TRP channel Ca2+ sparklets: fundamental signals underlying endothelium-dependent hyperpolarization

Abstract

Important functions of the vascular endothelium, including permeability, production of antithrombotic factors, and control of vascular tone, are regulated by changes in intracellular Ca2+. The molecular identities and regulation of Ca2+ influx channels in the endothelium are incompletely understood, in part because of experimental difficulties associated with application of patch-clamp electrophysiology to native endothelial cells. However, advances in confocal and total internal reflection fluorescence microscopy and the development of fast, high-affinity Ca2+-binding fluorophores have recently allowed for direct visualization and characterization of single-channel transient receptor potential (TRP) channel Ca2+ influx events in endothelial cells. These events, called “TRP channel Ca2+ sparklets,” have been optically recorded from primary endothelial cells and the intact endothelium, and the biophysical properties and fundamental significance of these Ca2+ signals in vasomotor regulation have been characterized.
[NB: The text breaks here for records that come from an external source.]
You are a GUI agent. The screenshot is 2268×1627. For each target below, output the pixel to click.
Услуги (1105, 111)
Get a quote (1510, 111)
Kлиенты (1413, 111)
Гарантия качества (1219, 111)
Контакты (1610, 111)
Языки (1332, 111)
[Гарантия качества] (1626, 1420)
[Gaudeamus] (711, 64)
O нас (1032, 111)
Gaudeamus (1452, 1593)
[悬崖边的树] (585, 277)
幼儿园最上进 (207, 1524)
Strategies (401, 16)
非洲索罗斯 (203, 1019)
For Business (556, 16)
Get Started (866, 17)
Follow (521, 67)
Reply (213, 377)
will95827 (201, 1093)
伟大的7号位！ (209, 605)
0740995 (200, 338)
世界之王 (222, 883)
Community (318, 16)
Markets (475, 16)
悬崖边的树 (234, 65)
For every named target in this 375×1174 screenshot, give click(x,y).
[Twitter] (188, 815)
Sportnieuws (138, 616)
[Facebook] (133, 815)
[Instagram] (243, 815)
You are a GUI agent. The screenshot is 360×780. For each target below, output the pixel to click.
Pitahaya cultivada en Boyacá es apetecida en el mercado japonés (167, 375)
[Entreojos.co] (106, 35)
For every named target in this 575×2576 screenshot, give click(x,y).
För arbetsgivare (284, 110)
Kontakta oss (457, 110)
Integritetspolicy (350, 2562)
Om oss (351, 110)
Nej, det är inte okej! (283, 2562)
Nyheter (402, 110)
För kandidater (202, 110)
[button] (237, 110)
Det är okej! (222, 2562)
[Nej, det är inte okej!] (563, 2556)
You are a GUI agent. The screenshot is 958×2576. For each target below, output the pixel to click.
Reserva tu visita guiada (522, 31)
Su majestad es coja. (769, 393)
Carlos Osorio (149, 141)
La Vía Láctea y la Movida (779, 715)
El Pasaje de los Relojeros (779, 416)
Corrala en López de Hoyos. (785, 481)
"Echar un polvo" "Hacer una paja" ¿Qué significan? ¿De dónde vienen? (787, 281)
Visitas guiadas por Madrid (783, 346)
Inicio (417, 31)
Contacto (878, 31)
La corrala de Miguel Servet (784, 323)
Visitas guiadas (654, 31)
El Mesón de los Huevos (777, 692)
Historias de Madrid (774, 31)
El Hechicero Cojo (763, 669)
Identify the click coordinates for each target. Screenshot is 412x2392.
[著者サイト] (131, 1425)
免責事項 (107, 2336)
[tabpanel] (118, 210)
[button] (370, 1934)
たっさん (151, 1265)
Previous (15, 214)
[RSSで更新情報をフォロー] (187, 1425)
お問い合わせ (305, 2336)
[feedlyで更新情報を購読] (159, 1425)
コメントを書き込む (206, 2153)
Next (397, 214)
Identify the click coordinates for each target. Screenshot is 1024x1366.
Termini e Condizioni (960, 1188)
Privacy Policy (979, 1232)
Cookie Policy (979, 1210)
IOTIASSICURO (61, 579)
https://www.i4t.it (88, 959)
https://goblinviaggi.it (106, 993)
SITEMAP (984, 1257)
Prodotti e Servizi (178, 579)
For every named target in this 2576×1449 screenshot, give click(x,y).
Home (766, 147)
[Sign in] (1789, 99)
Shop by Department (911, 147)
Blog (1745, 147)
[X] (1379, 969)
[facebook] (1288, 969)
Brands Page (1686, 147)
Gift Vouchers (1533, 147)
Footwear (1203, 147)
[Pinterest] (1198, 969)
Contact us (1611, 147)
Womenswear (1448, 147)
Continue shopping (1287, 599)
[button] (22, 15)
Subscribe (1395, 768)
This review will first briefly discuss the role of endothelial cell TRP channel Ca2+ influx in endothelium-dependent vasodilation, describe improved methods for recording unitary TRP channel activity using optical methods, and highlight discoveries regarding the regulation and physiological significance of TRPV4 Ca2+ sparklets in the vascular endothelium enabled by this new technology. Perspectives on the potential use of these techniques to evaluate changes in TRP channel Ca2+ influx activity associated with endothelial dysfunction are offered.